▶ _What you will do_
Would you retype, word for word, the line with "Click the 1:00" and every line after it through the end of the records below?
(Beginning of Data section)
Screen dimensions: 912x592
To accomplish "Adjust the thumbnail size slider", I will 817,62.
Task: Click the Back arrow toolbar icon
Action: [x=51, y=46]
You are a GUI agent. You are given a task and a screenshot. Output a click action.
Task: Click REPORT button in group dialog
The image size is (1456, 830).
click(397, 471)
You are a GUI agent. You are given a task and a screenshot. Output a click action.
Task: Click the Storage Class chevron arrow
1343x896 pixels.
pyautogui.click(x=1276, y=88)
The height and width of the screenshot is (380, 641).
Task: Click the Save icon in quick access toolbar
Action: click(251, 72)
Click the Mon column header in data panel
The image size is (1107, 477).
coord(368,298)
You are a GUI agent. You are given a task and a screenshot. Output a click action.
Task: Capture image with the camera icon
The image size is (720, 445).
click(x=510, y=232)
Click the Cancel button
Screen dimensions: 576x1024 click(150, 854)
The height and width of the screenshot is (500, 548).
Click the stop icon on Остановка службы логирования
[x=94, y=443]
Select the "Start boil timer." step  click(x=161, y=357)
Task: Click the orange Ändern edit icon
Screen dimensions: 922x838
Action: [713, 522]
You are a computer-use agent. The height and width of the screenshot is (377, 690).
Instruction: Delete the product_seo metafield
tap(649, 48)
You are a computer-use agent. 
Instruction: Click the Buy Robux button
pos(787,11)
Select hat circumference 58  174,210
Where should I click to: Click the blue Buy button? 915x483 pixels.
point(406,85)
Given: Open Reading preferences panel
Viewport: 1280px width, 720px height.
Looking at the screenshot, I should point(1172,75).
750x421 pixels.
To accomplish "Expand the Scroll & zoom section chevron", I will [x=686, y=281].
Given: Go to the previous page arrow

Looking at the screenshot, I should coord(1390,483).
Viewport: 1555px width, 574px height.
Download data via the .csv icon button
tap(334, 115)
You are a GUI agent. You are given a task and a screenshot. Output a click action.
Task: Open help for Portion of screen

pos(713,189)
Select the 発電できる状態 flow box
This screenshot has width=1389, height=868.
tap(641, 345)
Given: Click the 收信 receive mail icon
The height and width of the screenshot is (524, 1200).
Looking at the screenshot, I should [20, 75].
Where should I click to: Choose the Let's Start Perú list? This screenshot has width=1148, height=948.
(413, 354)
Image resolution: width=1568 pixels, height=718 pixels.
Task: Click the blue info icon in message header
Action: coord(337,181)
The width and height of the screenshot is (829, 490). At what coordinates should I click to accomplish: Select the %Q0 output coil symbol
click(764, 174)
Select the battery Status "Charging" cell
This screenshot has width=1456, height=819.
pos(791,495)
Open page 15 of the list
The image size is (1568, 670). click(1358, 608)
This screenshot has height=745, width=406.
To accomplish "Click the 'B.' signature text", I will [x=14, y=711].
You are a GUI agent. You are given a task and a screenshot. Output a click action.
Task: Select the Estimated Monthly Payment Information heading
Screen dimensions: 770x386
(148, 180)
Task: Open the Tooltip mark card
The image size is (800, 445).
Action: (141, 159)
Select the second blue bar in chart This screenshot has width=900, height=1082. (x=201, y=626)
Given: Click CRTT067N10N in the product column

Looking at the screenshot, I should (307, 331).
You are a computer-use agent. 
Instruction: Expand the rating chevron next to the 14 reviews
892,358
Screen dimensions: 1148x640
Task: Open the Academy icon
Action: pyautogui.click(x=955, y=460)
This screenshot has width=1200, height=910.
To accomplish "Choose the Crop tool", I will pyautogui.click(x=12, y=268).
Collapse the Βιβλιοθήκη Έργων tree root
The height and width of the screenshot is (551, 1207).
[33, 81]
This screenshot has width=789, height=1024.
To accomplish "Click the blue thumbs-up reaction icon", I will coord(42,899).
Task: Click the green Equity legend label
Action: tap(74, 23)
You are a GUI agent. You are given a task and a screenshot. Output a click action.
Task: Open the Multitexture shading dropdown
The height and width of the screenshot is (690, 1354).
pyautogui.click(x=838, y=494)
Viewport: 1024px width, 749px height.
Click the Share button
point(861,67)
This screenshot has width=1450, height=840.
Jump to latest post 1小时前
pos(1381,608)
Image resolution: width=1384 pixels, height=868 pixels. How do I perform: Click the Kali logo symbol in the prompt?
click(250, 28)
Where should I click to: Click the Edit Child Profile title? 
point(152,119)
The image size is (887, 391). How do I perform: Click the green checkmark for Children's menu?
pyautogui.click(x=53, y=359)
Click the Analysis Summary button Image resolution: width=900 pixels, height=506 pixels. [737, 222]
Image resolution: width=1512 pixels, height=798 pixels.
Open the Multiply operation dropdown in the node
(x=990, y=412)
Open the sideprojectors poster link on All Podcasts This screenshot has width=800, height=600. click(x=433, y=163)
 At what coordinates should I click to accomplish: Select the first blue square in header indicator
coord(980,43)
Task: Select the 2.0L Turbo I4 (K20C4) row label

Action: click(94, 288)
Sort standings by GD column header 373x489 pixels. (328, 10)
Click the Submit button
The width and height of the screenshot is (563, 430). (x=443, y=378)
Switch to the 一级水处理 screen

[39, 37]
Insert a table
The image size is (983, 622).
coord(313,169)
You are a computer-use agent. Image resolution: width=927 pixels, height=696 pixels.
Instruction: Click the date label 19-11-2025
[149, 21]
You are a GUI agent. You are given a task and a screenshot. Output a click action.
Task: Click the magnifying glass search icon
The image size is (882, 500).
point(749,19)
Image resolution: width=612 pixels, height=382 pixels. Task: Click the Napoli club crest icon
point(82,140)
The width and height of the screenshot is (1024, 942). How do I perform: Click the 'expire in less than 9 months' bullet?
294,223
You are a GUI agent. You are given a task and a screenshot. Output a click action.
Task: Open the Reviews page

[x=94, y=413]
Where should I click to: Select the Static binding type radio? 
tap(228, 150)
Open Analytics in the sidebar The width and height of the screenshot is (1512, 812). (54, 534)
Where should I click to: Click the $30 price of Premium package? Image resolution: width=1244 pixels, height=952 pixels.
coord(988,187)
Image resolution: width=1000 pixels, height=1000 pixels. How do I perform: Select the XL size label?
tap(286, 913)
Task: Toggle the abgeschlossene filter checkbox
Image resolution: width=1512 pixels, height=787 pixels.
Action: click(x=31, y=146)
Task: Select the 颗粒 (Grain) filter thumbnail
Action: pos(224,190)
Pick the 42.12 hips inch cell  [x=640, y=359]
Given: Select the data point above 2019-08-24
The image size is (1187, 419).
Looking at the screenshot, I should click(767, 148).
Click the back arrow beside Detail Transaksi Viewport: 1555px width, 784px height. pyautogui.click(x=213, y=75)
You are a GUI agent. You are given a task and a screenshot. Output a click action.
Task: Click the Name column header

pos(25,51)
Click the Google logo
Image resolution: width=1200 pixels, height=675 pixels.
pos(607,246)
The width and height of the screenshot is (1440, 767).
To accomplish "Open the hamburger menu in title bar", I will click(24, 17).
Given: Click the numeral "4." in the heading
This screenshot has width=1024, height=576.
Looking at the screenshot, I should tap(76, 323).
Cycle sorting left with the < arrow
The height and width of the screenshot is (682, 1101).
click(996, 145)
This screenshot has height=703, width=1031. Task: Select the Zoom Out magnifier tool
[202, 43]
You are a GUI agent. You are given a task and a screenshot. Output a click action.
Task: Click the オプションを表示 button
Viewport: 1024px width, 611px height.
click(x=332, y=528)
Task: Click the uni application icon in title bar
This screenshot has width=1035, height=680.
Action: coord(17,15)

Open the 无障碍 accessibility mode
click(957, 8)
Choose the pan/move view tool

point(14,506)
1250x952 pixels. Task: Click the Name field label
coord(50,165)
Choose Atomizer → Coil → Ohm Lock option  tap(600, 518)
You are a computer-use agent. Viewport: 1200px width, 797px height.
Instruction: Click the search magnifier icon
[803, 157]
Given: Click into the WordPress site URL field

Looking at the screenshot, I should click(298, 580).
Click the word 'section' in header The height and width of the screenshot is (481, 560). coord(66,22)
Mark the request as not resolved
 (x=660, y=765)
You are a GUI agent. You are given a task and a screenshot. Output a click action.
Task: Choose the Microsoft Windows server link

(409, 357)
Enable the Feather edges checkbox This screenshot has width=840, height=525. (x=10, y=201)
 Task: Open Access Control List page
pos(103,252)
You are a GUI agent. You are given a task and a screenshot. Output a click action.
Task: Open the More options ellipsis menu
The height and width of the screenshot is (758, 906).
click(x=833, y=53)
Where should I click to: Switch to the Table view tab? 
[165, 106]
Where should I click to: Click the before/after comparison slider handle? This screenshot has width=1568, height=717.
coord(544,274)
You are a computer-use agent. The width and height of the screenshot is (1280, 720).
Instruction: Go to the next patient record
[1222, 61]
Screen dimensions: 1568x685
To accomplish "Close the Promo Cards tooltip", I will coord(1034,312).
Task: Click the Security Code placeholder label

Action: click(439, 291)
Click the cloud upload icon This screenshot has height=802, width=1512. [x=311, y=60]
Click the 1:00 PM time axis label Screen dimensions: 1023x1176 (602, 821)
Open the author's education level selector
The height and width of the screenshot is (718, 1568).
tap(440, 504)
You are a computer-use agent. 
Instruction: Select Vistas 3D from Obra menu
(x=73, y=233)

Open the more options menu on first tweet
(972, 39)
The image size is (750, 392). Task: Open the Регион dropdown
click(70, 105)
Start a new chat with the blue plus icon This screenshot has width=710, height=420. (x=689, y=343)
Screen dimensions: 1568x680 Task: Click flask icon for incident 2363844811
(End of Data section)
▶ _Answer space_
Click the 1:00 PM time axis label Screen dimensions: 1023x1176 (602, 821)
Open the author's education level selector
The height and width of the screenshot is (718, 1568).
tap(440, 504)
You are a computer-use agent. 
Instruction: Select Vistas 3D from Obra menu
(x=73, y=233)

Open the more options menu on first tweet
(972, 39)
The image size is (750, 392). Task: Open the Регион dropdown
click(70, 105)
Start a new chat with the blue plus icon This screenshot has width=710, height=420. (x=689, y=343)
Screen dimensions: 1568x680 Task: Click flask icon for incident 2363844811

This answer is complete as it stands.